By giving liberal loans from banks and financial institutions, their self-employment opportunities can be further increased. For securing greater self-employment opportunities for women, they can be given preference in matters of granting licenses for industries and allotment of basic raw materials for small scale industries. Career development of women has now become an important matter as more and more women are joining the workforce. Initially they settled for professions like medicine, office jobs, and teaching, etc., but now they have entered sectors that are dominated by males at top and senior levels. According to the President of Women’s Forum, “Women are no longer satisfied with traditional stereotyped roles, and want to move up in the corporate hierarchy.

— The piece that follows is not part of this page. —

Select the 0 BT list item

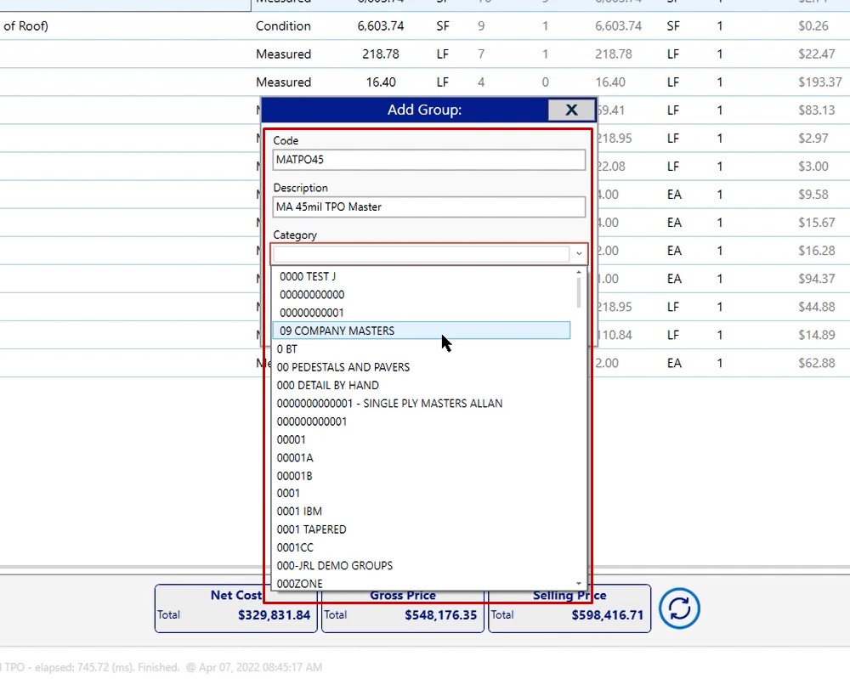[x=287, y=349]
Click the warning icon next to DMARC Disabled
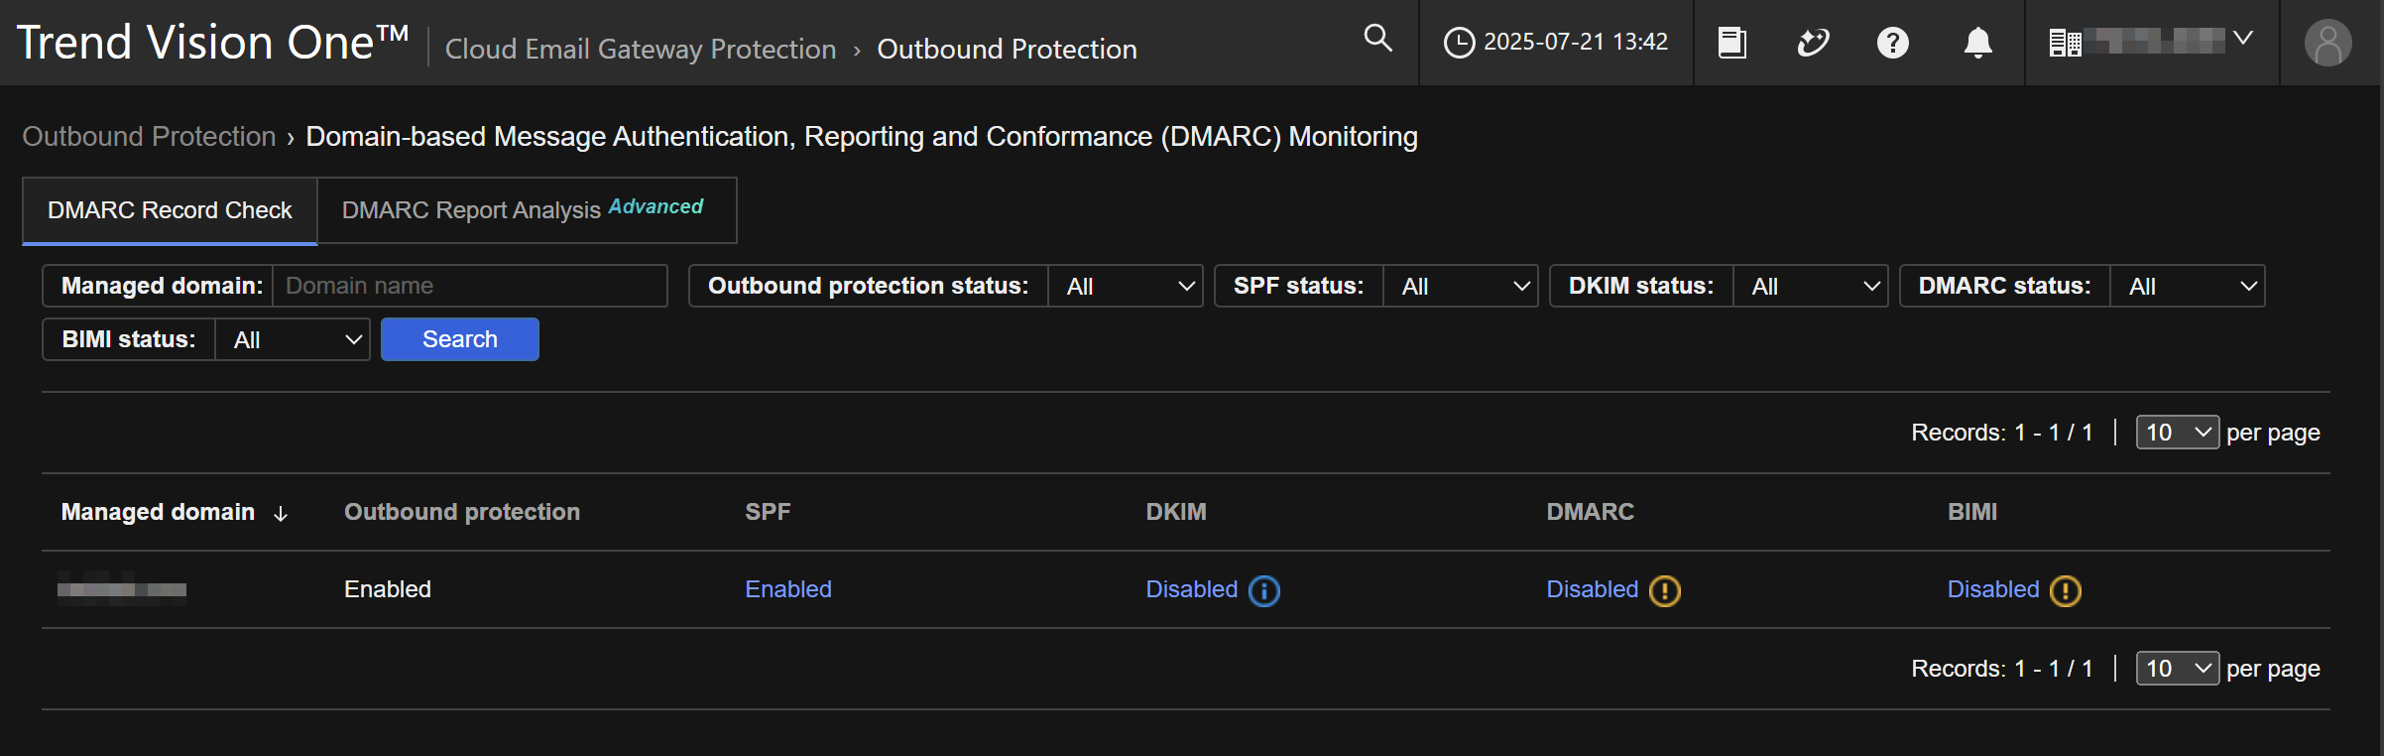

The aptitude, intelligence, education and skills of women have not been used and this is a great economic waste for the nation. Even from the monetary point of view, the female labour force constitutes an important reservoir of talent which is necessary for companies to use to remain competitive in the business world.” Today, there is greater career awareness among women and they want to march ahead, both in managing careers and families. With proper planning and implementation, the huge workforce of women can be suitably utilized in various sectors of management, entrepreneurship, industries, administration, and services for India’s better progress and development.
There are many employment opportunities and services yet to be explored and exploited for women. For example, women’s participation in our defence services, as in medical services, is long overdue. Indian women can as effectively contribute towards our national security, productivity and development as men.